How can Republicans attack such a bill? They can’t openly defend the interests of tax evaders and avoiders, although their long-term efforts to starve the I.R.S. of resources show that in practice they are pro-tax cheater. What they have done, instead, is claim — citing an estimate from Congress’s nonpartisan Joint Committee on Taxation — that the legislation would raise taxes on the middle class and that this violates one of Joe Biden’s campaign pledges.

It’s a bogus claim, on multiple levels.

First, the act wouldn’t raise personal income taxes on anyone. Full stop. It just wouldn’t.

What the J.C.T. projects instead are “distributional effects,” an attempt to estimate the indirect burden on families resulting from other taxes, which in this case essentially means the possible effect on wages of requiring large corporations to pay a minimal amount of tax.

Estimating these effects is useful, but are they a “tax increase” on workers? Almost any government policy will have an adverse effect on the income of someone, somewhere; is everything the government does a tax increase?

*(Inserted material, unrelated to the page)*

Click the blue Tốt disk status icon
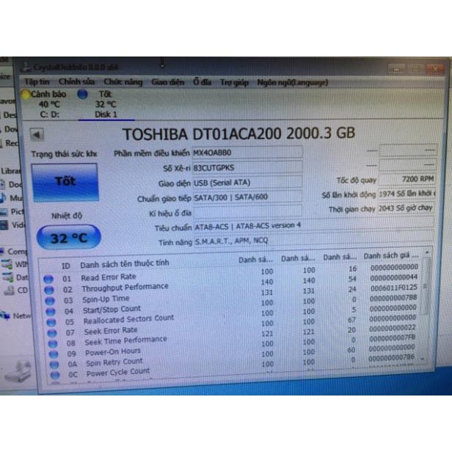 click(82, 94)
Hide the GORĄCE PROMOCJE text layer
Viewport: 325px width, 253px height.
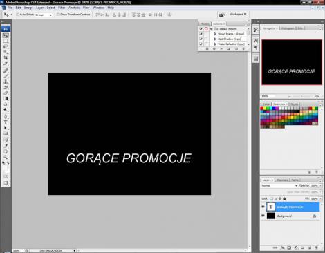click(263, 207)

Furthermore, if we’re going to consider the indirect effect on family incomes of legislation that doesn’t directly affect their taxes, why not consider the whole act, not just part of it? The J.C.T. table that Republicans are citing notes that it excludes the impact of several major pieces of the bill that would help families, in ways ranging from reduced drug costs and larger health insurance subsidies to clean-energy incentives. Add those in and the middle class almost surely ends up ahead.

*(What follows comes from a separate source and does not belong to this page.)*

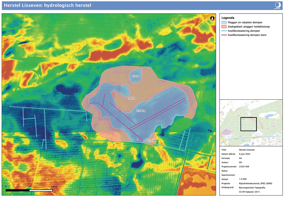Click the 'Herstel Lisseven: hydrologisch herstel' title
285x198 pixels.
(47, 5)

Another point I haven’t seen emphasized is that the bill would probably reduce air pollution in general, not just greenhouse gas emissions, which would have major health benefits — and monetary benefits, too.

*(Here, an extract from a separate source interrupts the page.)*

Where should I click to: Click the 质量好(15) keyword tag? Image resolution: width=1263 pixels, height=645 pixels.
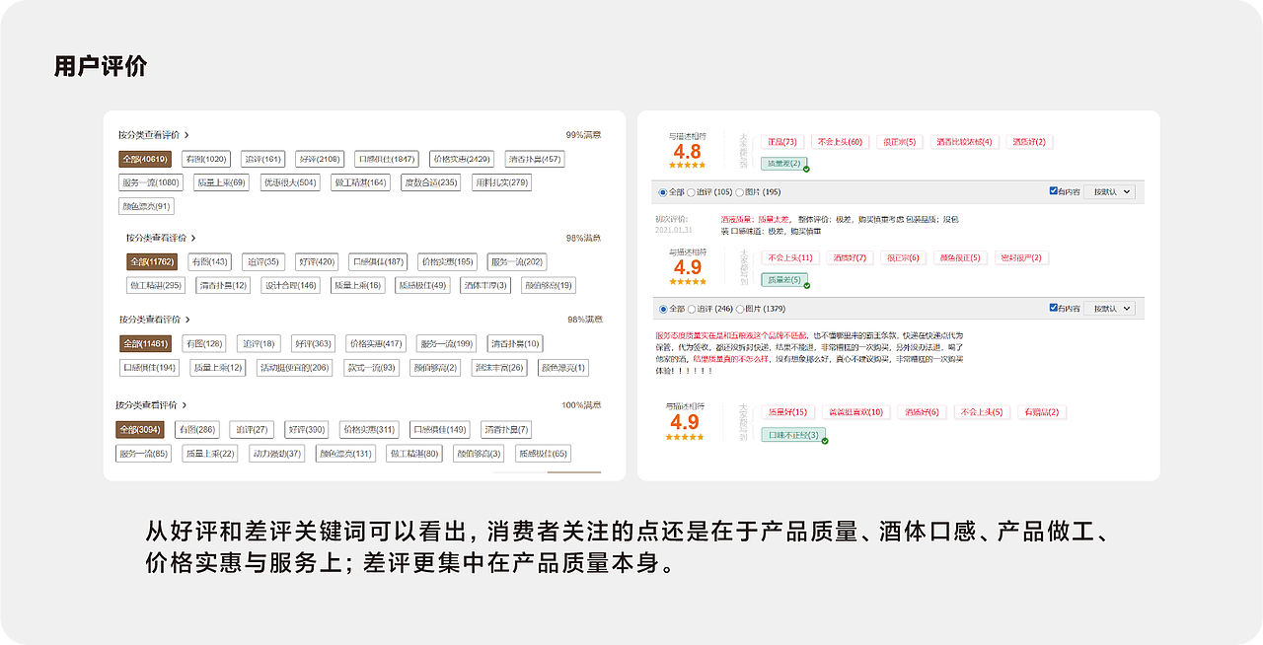[x=786, y=411]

Wait, there’s more. The J.C.T. assumes that a significant part of the revenue to be gained from taxing corporations would eventually come out of wages. That’s an area of intense academic debate, but there are good reasons to believe that when you’re cracking down on tax avoidance the effect on wages is actually minimal.

Finally, despite all the ways the J.C.T. analysis tilts the playing field against the Inflation Reduction Act, the claimed increase in middle-class taxes is tiny. For example, according to the J.C.T., the federal tax rate on families earning between $50,000 and $75,000 a year would rise from 13.0 percent to … 13.1 percent.

So the G.O.P. attack on this proposal is, in a word, pathetic. The only way it might gain traction is if the media bothsides its reporting, failing to inform news consumers that Republican claims about the bill are, in fact, untrue. That is, unfortunately, a real possibility. Any news report to the effect that “Republicans say the bill would raise middle-class taxes” that doesn’t point out that this claim is false betrays the public interest.

Misinformation aside, however, the right-wing attack on Democrats’ new climate policy is, as I said, extraordinarily weak — and that’s a wonderful thing to see. While the Inflation Reduction Act is a big deal in itself, many of us hope that it will be only the down payment on an even bigger effort to save the planet. And if this is the best the planet’s enemies can do, that’s a very good omen.